*Exercise description*
Write out the records again, starting at the line that contains "The image size" and ending at the line that contains "tap(33, 157)", and swap "highlighter pen tool" for "marker tool" while leaving everything else unchanged.

*Extracted records*
● ● ● ● ●
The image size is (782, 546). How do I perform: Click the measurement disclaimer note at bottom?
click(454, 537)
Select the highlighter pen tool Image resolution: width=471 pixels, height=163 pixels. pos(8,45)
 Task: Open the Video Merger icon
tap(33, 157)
● ● ● ● ●
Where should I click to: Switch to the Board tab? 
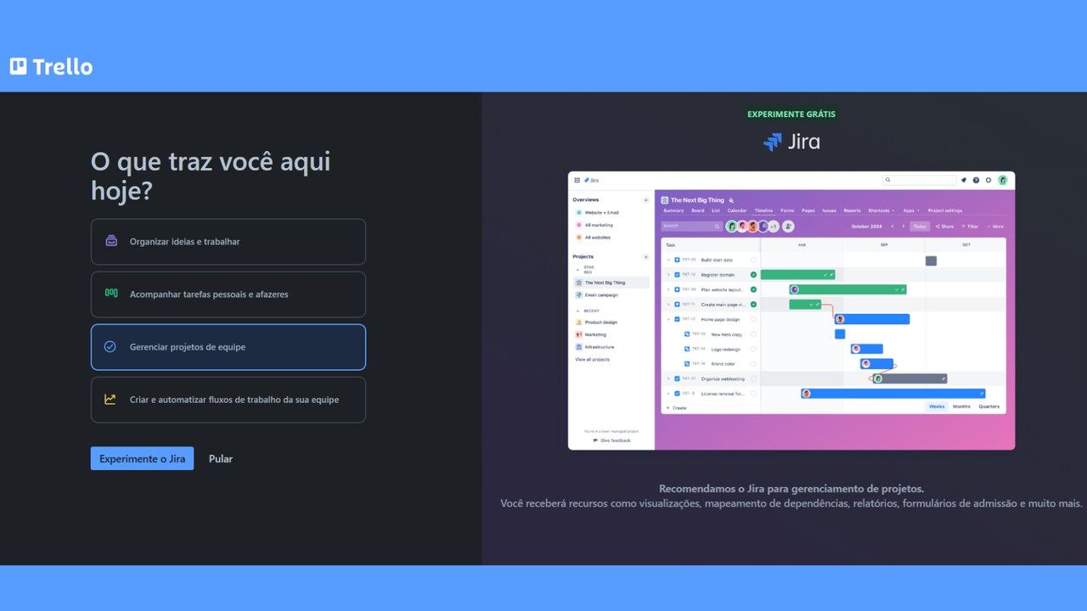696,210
● ● ● ● ●
*Exercise answer*
The image size is (782, 546). How do I perform: Click the measurement disclaimer note at bottom?
click(454, 537)
Select the marker tool Image resolution: width=471 pixels, height=163 pixels. pos(8,45)
 Task: Open the Video Merger icon
tap(33, 157)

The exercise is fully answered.